NOTE: Unlike other spynal functions that can run in parallel across multiple channels (“mass-univariate” analysis), these functions are currently set up to compute synchrony on only a single pair of channels (2 LFPs or spike/LFP pair) at once.

Nevertheless, sync functions can perform operations in a mass-bivariate manner over all other dimension. This means that rather than embedding function calls in for loops over frequencies, timepoints, etc., like this:

for f in frequencies:
    for t in timepoints:
        results[f,t] = compute_something(data[f,t],data2[f,t])

You can instead execute a single call on ALL the data, labeling the relevant axis for the computation (usually trials/observations here), and it will run in parallel (vectorized) across all frequencies, timepoints, etc. in the data, like this:

results = compute_something(data1, data2, axis)

Function list

General synchrony functions

• synchrony : General synchrony between pair of analog channels using given method

• spike_field_coupling : General spike-field coupling/synchrony btwn spike/LFP pair

• simulate_multichannel_oscillation : Generates simulated oscillatory paired data

Coherence analysis (sync.coherence)

• coherence : Time-frequency coherence between pair of analog channels

• spike_field_coherence : Spike-field coherence between a spike/LFP pair

• ztransform_coherence : Z-transform coherence so ~ normally distributed

Phase-based synchrony analysis (sync.phasesync)

• plv : Phase locking value (PLV) between pair of analog channels

• ppc : Pairwise phase consistency (PPC) btwn pair of analog channels

• spike_field_plv : Spike-field PLV between a spike/LFP pair

• spike_field_ppc : Spike-field PPC between a spike/LFP pair

Function reference

• Coherence analysis (spynal.sync.coherence)
• Phase-based synchrony (spynal.sync.phasesync)

synchrony(data1, data2, axis=0, method='PPC', return_phase=False, single_trial=None, data_type=None, spec_method='wavelet', smp_rate=None, time_axis=None, taper_axis=None, keepdims=True, **kwargs)

Compute measure of synchrony between pair of channels of continuous (eg LFP) raw or spectral (time-frequency) data, using given estimation method

Parameters:

• data1 (ndarray, shape=(...,n_obs,...), dtype=float or complex) –

  Single-channel continuous (eg LFP) data for 2 distinct channels.
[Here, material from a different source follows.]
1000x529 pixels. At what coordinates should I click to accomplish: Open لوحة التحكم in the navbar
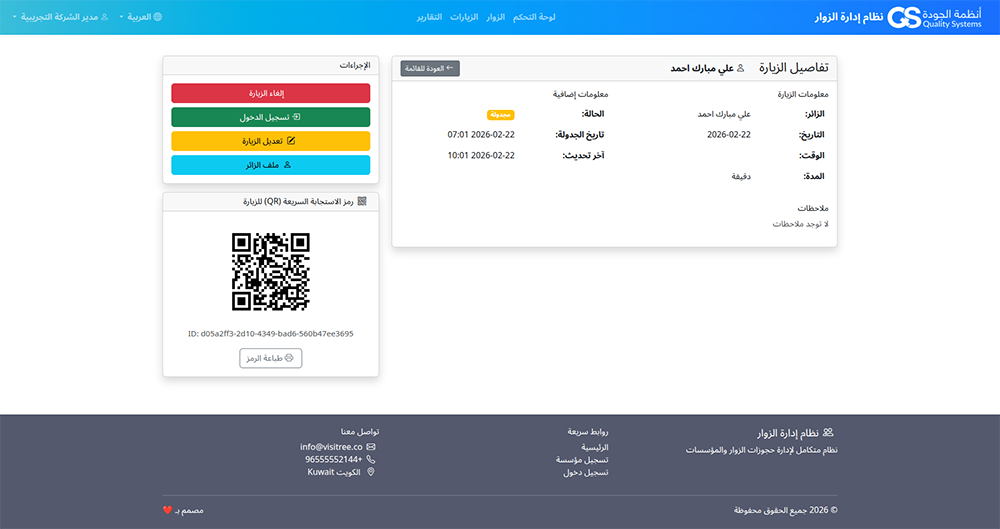534,17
Can be given as raw LFPs or complex-valued time-frequency transform.

  Trial/observation axis is assumed to be axis 0 unless given in axis. For raw data, axis corresponding to time must be given in time_axis.

  Other than those constraints, data can have arbitrary shape, with analysis performed in mass-bivariate fashion independently along each dimension other than observation axis (eg different frequencies, timepoints, conditions, etc.)
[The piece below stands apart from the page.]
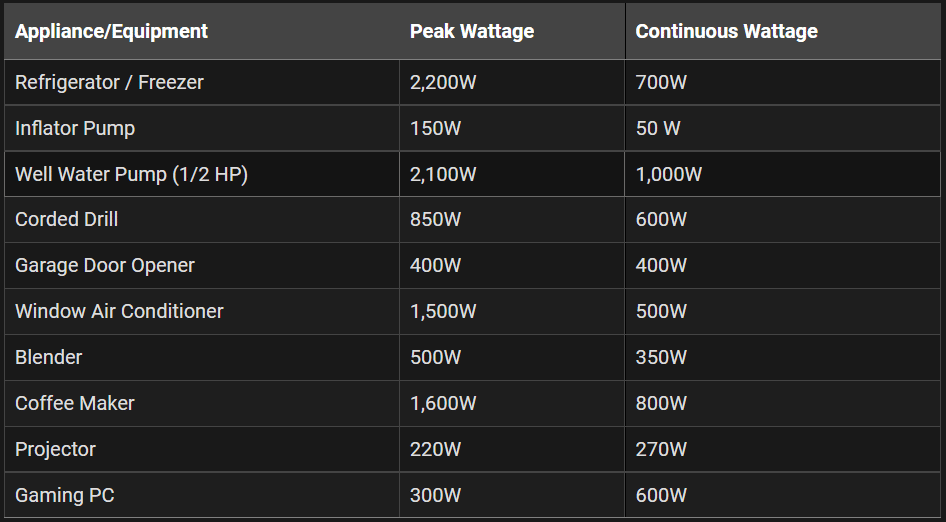Select the 1,000W continuous wattage value
This screenshot has width=946, height=522.
pyautogui.click(x=668, y=174)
• data2 (ndarray, shape=(...,n_obs,...), dtype=float or complex) –

  Single-channel continuous (eg LFP) data for 2 distinct channels. Can be given as raw LFPs or complex-valued time-frequency transform.

  Trial/observation axis is assumed to be axis 0 unless given in axis. For raw data, axis corresponding to time must be given in time_axis.
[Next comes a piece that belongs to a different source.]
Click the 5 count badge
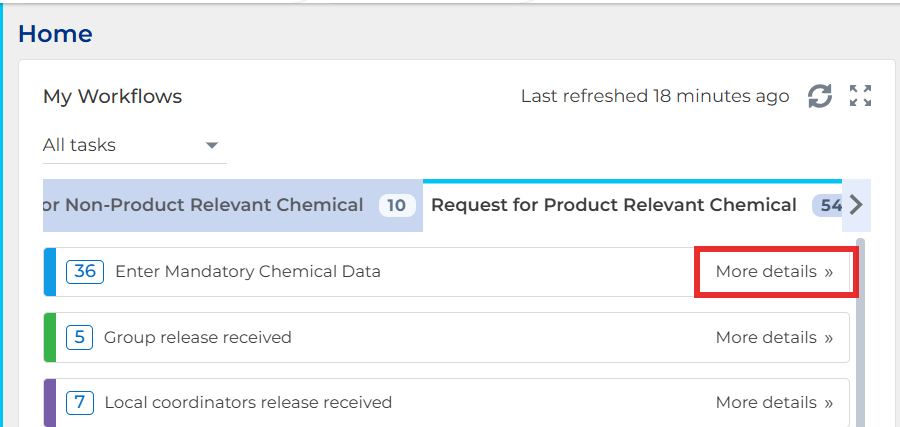The image size is (900, 427). (79, 337)
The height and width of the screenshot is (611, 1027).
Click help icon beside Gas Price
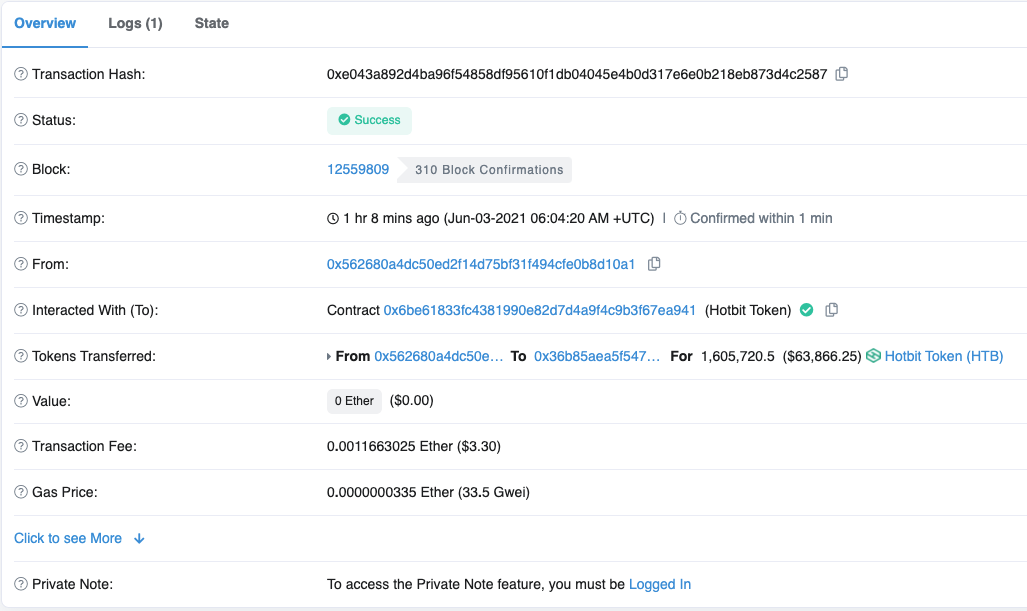[21, 493]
  Other than those constraints, data can have arbitrary shape, with analysis performed in mass-bivariate fashion independently along each dimension other than observation axis (eg different frequencies, timepoints, conditions, etc.)

• axis (scalar, default: 0) – Axis corresponding to distinct observations/trials

• method ({'PPC','PLV','coherence'}, default: 'PPC') –

  Synchrony estimation method:

  • ’PPC’ : Pairwise Phase Consistency, measure of phase synchrony (see ppc())

  • ’PLV’ : Phase Locking Value, measure of phase synchrony (see plv())

  • ’coherence’ : coherence, measure of linear oscillatory coupling (see coherence())

• return_phase (bool, default: False) – If False, only return measure of synchrony magnitude/strength between data1 and data2. If True, also returns mean phase difference (or coherence phase) between data1 and data2 (in radians) in additional output.

• single_trial (str or None, default: None) –

  What type of coherence estimator to compute:

  • None : standard across-trial estimator

  • ’pseudo’ : single-trial estimates using jackknife pseudovalues

  • ’richter’ : single-trial estimates using actual jackknife estimates cf. Richter 2015

• data_type ({'raw','spectral'}, default: assume 'raw' if data is real; 'spectral' if complex) – What kind of data is input: ‘raw’ or ‘spectral’?

• spec_method ({'wavelet','multitaper','bandfilter'}, default: 'wavelet') – Method to use for spectral analysis (only used for raw data)

• smp_rate (scalar) – Sampling rate of data (only needed for raw data)

• time_axis (int) – Axis of data corresponding to time (only needed for raw data)

• taper_axis (int) – Axis of spectral data corresponding to tapers (only needed for multitaper spectral data)

• keepdims (bool, default: True) – If True, retains reduced trial and/or taper axes as length-one axes in output. If False, removes reduced trial,taper axes from outputs.

• **kwargs – All other kwargs passed as-is to specific synchrony estimation function.

Returns:

• sync (ndarray, shape=) – Synchrony magnitude/strength (PPC/PLV/coherence) between data1 and data2. If data is spectral, this has same shape as data, but with axis reduced to a singleton or removed, depending on value of keepdims. If data is raw, this has same shape as data with axis reduced or removed and a new frequency axis inserted immediately before time_axis.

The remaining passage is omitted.